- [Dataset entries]
○ ○ ○ ○ ○
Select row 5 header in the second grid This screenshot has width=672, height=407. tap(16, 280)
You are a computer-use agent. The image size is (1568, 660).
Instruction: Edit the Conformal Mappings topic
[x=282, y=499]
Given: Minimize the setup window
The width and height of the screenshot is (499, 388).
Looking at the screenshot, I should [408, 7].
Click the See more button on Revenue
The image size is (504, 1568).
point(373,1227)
○ ○ ○ ○ ○
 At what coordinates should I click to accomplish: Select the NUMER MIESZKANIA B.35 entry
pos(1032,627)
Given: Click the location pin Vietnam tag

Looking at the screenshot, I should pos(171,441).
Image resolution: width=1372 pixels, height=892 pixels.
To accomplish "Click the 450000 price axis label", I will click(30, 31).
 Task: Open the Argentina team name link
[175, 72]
○ ○ ○ ○ ○
- [What to produce]
Echo back the lines from the one containing "Select row 5" to the one containing "point(373,1227)", both included, with no changes.

- [Result]
Select row 5 header in the second grid This screenshot has width=672, height=407. tap(16, 280)
You are a computer-use agent. The image size is (1568, 660).
Instruction: Edit the Conformal Mappings topic
[x=282, y=499]
Given: Minimize the setup window
The width and height of the screenshot is (499, 388).
Looking at the screenshot, I should [408, 7].
Click the See more button on Revenue
The image size is (504, 1568).
point(373,1227)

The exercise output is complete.